AHPA has already initiated the first stages of this program, as it is in possession of numerous dated herb catalogues from 1994 and earlier. Companies that provide additional information now will receive a discount for accessing the information that will be contained in the AHPA ODI Substantiation Database (note that pricing has not yet been set).
To participate in this "call for records," please send copies of any dated materials with a date earlier than October 15, 1994. The most useful records will be those that clearly identify the ingredients included in products that were marketed in the U.S. prior to that date, in a form that would today be recognized as a dietary supplement. As noted above, these may include product catalogues; production or packaging records; label printing records; invoices; packing lists; certificates of analysis; product specification sheets; or any other information that clearly establishes the marketing of the ingredients. Records should describe the ingredient(s) in as much detail as possible. Where appropriate, you may redact the information to remove confidential or proprietary information (pricing, customer names, etc.), or request AHPA to redact it for you. Send all records to:
ODI Substantiation Database
8484 Georgia Ave., #370
Silver Spring, MD 20910
AHPA engaged in a similar project in 1995, when the herb industry was asked to submit lists of the botanical ingredients that they were marketing before DSHEA was passed. The ingredients identified in this earlier process served as the basis for the 2nd edition of AHPA's Herbs of Commerce. Nevertheless, AHPA staff receives requests on an ongoing basis from members who want to create more robust records for their files. The AHPA ODI Substantiation Database will fill this ongoing need, and even those companies that participated in the 1995 call for ODIs should submit new information that substantiates their original submissions.

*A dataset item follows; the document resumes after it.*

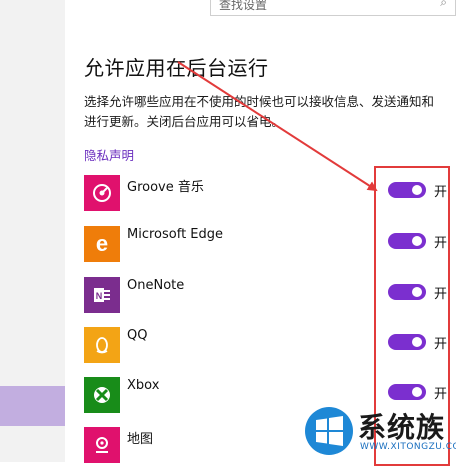  What do you see at coordinates (329, 431) in the screenshot?
I see `windows-logo-icon` at bounding box center [329, 431].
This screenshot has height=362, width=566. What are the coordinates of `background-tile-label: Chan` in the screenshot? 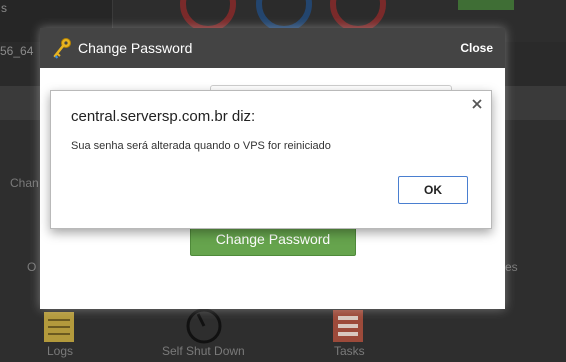 It's located at (24, 183).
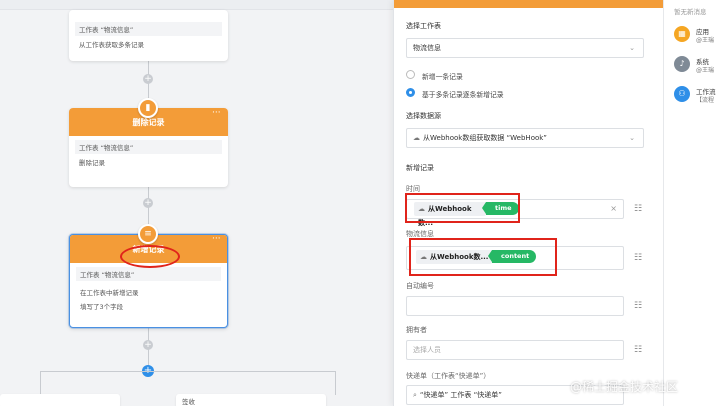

The American Herbal Products Association (AHPA) represents the core of the botanical trade -- comprised of the finest growers, processors, manufacturers and marketers of herbal products -- AHPA’s mission is to promote the responsible commerce of herbal products. AHPA committees generate self-regulations to ensure the highest level of quality with respect to the way herbs are manufactured, labeled, and sold. Website: www.ahpa.org.